И ему теперь опять больно, а собаки бешено лают. Никитка слабый пока, не может открыть глаза, но уже все слышит и чует. Собаки раньше всегда любили Никитку, а теперь хотят разодрать.
Охотник пинает собак, заносит Никитку в церковь и кладет его на пол, а сам выходит. Никитка не видит, но знает, что это церковь, потому что тут пахнет смертью, теплым воском и деревяшкой. Никитке не нравится запах, но нравится, что в церкви всегда есть бог на кресте: он, как Никитка, умеет умереть, а потом ожить, и тоже мучают его, как Никитку, и еще у него длинные волосы.
Никитка не может пошевелиться. Он чует, что кроме него здесь два человека. Один Никитке не нравится, потому что пахнет табаком и уколами. Второй пахнет свечками, хлебом и теми собаками, что лаяли на Никитку. Никитке человек нравится, потому что он наверняка гладил тех собак и кормил, а собаки ему руки лизали.
— Ну, отче, хватит спать над доской, — говорит тот, что пахнет уколами; голос у него старый. — В последний раз, может быть, играем.
Тот, что собак кормил, которого зовут Отче, стукает чем-то, судя по звуку, костяным по деревяшке:
— Хожу ладьей. Отчего же в последний-то, Иржи Францевич?
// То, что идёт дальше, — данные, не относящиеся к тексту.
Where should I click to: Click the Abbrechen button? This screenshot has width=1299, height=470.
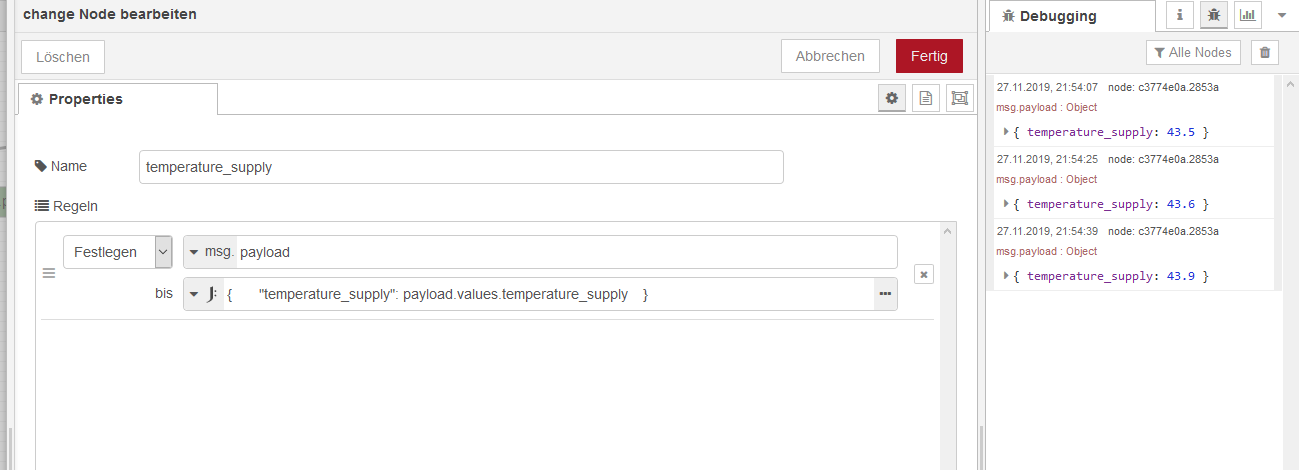pos(830,56)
— Вы с гостем нашим из СМЕРШа разве не познакомились? Щас он нас всех тут… как в Харбине. Там стариков из белогвардейцев по ночам забирают и… Шах!
— А мне этот Шутов показался хорошим человеком, — говорит Отче.
Никитка не понимает, о чем разговор, но голос у Отче добрый и почти молодой. Никитка знает, что отче — это все равно как отец. Когда-то у Никитки тоже был отец, и мать была, но теперь у него есть только стая.
— Все-то у вас хорошие, отче. А вот как набегут сюда из Чека эти хорошие люди… Вас в лагеря, меня так, может, и к стенке, а потом уж друг за друга возьмутся…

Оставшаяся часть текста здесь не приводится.